Terapie Farmacologiche e Immunitarie. Nel frattempo corrono ricerche di farmaci di varia natura sia in Europa (Italia compresa) che in Asia e negli USA, pochi dei quali però si presentano credibili dal punto di vista scientifico perché ancora non sufficienti ed ordinati in serie ricerche epidemiologiche. Molto di più dovrebbero essere presi in considerazione a mio avviso gli anticorpi monoclonali. Anche se non abbiamo ancora certezze (pure secondo l’AIFA), credo fermamente che se esiste una possibilità per aiutare quanto stiamo ancora facendo secondo una giusta escalation di rigide norme sociali imposte, essa è data da terapie farmacologiche, chimichee, molto meglio, immunitarie. Questo soprattutto per ridurre nel più breve tempo possibile i decessi degli anziani (e speriamo non di giovani) già in Terapia Intensiva o prossimi ad entrarvi. È necessario che in un breve tempo si possano almeno lenire le poliedriche aggressioni del virus in varie parti dell’ospite fino a portarle ad una “tollerabilità” almeno pari a quella alla quale siamo abituati con i vaccini per l’influenza annuale. Ma, a mio avviso, gli anticorpi monoclonali potrebbero oggi essere un’arma più veloce dei vaccini, soprattutto per gli anziani.

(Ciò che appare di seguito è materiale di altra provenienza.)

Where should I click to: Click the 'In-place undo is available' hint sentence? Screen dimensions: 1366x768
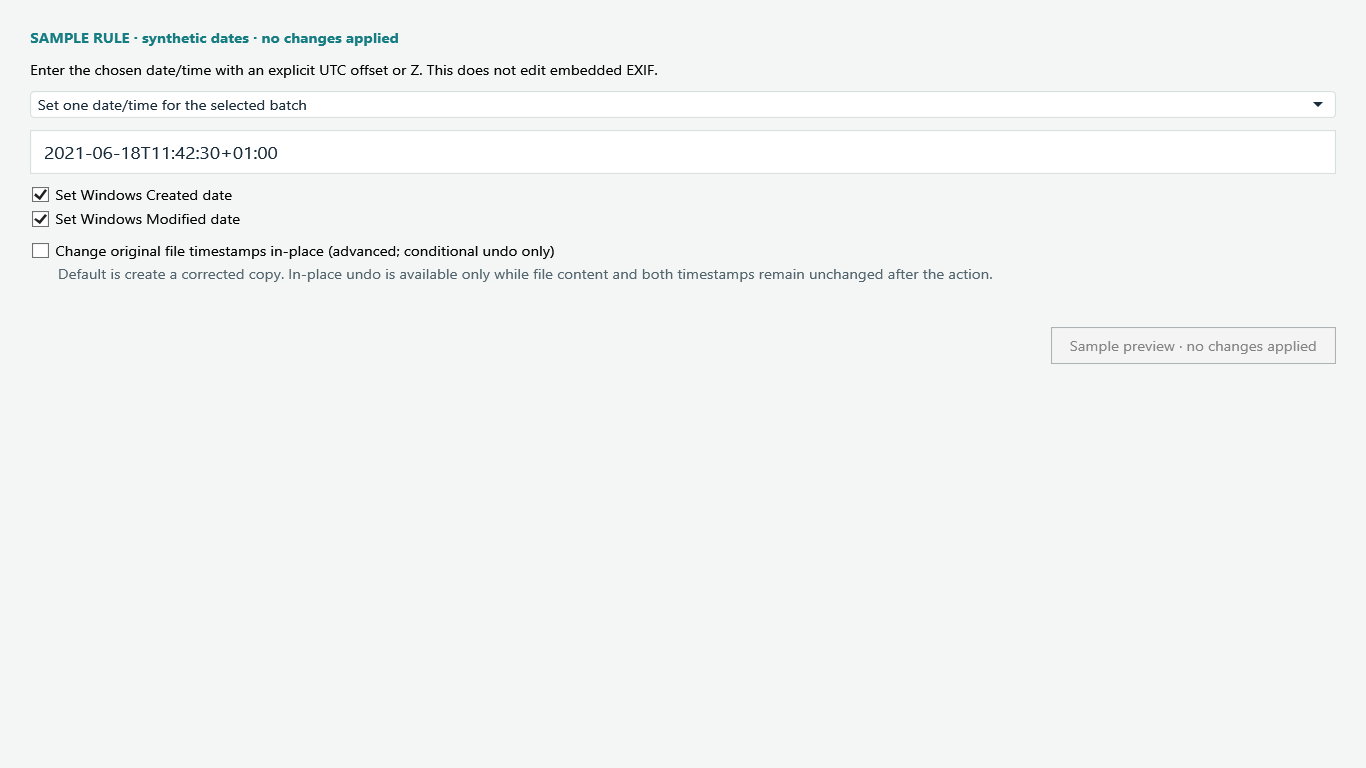coord(641,274)
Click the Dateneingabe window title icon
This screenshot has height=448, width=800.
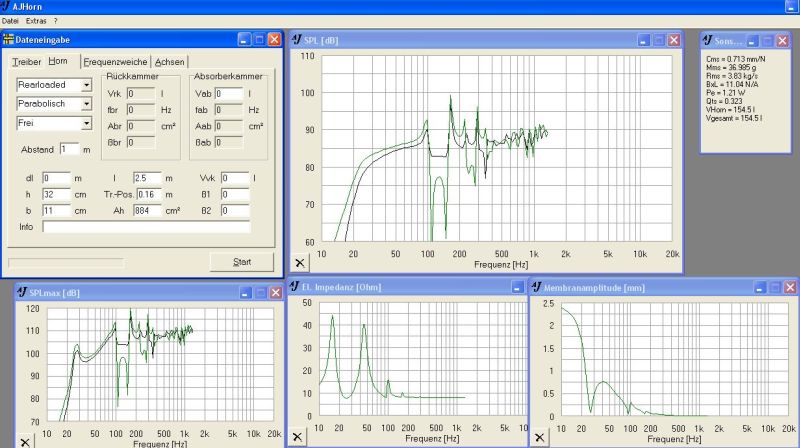[x=9, y=40]
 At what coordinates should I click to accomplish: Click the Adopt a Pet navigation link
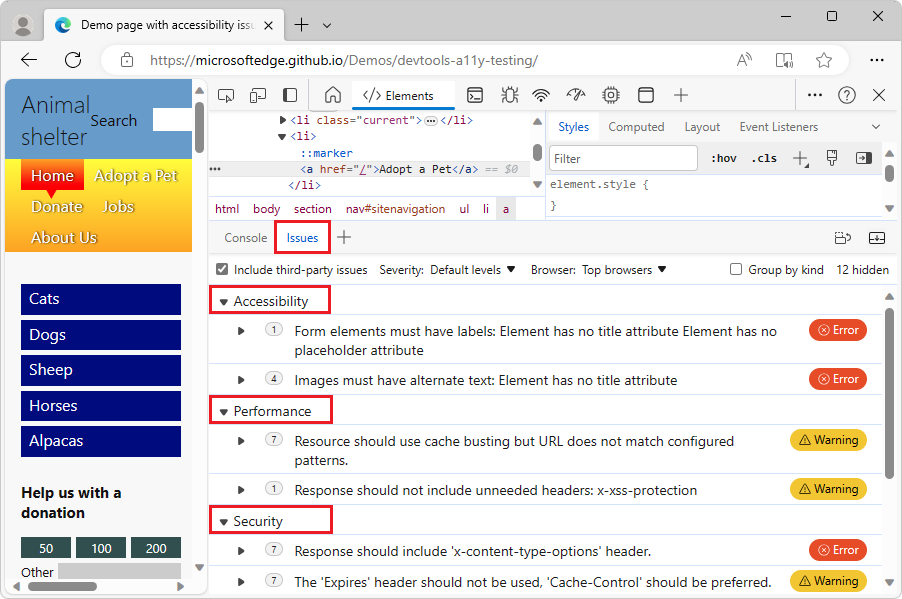[x=136, y=175]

Considerazioni finali: come mai non si è pensato al fatto che in Italia, seconda solo al Giappone per numero di anziani, questi fossero i più esposti (per co-malattie, degenerazioni e decadenze immunitarie) al COVID-19 fornendo la maggior parte dei decessi fino ad oggi, senza sottoporli per primi agli anticorpi monoclonali e, quando saranno a disposizione, ai Vaccini?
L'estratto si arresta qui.